Ain't Nothing Like The Real Thing
Wednesday, April 09, 2008
I've owned a pinball machine for a number of years. For the past few years, the pinball machine has been broken and taking up space in my office. Recently, I've had someone come out and get it working. After a few visits by the repairman and some part replacements, I have myself a working pinball machine. It still needs a few repairs, but that's beside the point.
The machine in question is an Eight Ball Deluxe Limited Edition. I paid for an emulator for this pinball machine over a decade ago, long before I bought the real thing. At the time, it was pretty good. It rendered the table nicely and the game play was authentic enough.
Playing a rendition on a computer and playing the real pinball machine are completely different experiences. The ball does crazy stuff like bounce off the glass and over rollovers. You can nudge the machine and change how the ball bounces so that it goes you way. It has a feel to it that a computer just can't emulate.

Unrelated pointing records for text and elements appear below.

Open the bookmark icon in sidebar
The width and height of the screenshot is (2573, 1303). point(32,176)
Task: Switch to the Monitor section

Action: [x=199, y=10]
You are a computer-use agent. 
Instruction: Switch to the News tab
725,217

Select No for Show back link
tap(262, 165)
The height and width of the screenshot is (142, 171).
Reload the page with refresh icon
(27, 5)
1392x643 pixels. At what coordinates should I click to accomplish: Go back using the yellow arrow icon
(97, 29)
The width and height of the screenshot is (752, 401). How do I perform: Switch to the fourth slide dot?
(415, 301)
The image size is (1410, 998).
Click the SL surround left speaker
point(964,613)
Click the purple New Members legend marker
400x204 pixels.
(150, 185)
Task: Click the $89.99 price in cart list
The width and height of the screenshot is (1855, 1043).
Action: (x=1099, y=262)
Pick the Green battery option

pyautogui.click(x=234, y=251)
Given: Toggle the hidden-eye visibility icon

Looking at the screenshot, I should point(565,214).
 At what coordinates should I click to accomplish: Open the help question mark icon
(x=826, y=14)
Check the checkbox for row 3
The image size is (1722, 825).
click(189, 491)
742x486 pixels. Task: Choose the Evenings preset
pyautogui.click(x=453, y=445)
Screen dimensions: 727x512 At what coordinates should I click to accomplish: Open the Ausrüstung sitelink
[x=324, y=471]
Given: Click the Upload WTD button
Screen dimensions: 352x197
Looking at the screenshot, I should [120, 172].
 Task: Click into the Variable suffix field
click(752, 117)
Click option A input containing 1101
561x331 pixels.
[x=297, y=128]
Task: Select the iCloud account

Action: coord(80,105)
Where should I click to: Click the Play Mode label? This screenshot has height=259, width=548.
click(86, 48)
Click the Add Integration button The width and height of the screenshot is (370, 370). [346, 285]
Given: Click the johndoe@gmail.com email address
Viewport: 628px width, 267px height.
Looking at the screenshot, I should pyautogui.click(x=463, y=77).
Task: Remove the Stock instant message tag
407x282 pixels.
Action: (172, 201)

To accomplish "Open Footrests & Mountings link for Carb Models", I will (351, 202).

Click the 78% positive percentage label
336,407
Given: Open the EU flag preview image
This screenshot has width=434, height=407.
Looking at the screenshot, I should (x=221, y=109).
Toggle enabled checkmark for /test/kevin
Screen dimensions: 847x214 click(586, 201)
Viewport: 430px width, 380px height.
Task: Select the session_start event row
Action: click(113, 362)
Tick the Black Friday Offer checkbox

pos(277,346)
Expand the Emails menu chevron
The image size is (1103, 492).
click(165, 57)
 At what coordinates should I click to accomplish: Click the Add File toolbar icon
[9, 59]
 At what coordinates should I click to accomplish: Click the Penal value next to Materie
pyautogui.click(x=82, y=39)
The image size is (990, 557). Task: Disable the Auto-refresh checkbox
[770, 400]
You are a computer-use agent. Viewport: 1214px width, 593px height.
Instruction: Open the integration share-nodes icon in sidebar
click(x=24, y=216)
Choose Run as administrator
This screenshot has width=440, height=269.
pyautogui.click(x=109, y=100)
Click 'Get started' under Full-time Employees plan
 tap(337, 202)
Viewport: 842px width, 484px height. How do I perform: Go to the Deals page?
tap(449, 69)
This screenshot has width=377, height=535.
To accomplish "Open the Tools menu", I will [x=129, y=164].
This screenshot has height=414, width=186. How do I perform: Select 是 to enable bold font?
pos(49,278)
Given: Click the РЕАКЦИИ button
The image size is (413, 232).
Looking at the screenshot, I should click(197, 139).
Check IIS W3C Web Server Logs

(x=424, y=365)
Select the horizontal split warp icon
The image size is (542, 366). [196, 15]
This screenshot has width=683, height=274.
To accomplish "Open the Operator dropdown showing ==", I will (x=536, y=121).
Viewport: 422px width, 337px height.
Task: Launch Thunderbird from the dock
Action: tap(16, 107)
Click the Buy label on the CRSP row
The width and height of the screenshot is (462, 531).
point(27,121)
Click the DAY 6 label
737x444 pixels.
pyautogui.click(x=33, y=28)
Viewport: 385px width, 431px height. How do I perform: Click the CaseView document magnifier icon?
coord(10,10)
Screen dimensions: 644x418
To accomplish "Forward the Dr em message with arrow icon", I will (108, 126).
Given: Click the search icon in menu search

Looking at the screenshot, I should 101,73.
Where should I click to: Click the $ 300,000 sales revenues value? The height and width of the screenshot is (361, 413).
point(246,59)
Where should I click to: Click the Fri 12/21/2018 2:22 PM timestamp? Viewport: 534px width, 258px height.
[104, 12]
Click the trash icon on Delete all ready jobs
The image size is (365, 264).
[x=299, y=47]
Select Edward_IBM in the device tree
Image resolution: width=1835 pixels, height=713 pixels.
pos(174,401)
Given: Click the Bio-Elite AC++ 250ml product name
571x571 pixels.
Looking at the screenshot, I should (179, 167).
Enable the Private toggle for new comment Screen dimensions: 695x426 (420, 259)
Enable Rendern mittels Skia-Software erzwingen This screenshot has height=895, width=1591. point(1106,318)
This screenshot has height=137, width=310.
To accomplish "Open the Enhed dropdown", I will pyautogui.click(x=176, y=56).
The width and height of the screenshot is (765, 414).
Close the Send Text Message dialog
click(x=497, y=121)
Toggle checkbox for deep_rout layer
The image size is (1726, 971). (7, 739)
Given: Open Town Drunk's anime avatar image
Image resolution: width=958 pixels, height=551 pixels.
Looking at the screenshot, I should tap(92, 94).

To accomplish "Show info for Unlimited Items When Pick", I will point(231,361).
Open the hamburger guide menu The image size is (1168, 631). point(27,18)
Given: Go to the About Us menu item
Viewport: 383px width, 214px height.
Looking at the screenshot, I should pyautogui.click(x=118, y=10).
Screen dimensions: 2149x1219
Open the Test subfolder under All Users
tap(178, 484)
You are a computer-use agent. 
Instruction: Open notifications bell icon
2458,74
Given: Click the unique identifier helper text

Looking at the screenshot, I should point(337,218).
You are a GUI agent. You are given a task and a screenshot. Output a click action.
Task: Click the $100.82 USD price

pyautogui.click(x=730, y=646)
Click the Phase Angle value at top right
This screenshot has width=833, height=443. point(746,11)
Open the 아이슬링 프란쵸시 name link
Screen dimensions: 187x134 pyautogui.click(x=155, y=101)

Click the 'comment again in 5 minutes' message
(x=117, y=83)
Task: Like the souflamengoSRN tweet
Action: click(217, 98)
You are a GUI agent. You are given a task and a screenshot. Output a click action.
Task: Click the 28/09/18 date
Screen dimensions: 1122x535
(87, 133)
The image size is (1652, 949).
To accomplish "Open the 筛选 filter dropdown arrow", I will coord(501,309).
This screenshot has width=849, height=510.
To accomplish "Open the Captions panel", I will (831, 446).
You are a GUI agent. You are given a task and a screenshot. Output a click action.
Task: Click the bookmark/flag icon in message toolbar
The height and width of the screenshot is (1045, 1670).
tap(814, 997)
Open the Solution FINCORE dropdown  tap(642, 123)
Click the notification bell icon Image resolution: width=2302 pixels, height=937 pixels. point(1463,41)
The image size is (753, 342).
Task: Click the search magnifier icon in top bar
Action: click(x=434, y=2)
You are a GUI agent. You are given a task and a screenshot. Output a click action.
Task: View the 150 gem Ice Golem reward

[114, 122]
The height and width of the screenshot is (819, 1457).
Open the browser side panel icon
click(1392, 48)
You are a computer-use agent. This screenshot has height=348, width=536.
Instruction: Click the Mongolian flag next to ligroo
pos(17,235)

So how does this in any way relate to VoIP? Glad you asked. Voice over IP has to turn your voice into ones and zeros. It does this through a series of rapid sampling of your voice and then encoding it into ones and zeros using something called a codec.
Codec is a combination of two words: COmpressor and DECompresser. The audio must be compressed and sent off to the remote end, which must decompress it. There are various codecs out there, some of which optimize for quality (at the expense of bandwidth) or optimize for bandwidth (at the expense of quality).
Codec usage is one thing that can affect quality. Packet loss and latency plays the largest role. If some packets get lost, one party might sound like it's underwater, really garbled, or may disappear entirely.
There are a lot of moving parts involved in making your voice over IP call sound almost as good as being there. Video can help bridge that gap somewhat, but at the end of the day, it's not always enough to call--or video--it in. Sometimes, you've got to have the real thing--that person, face to face, in the same place. That's a problem VoIP can't solve.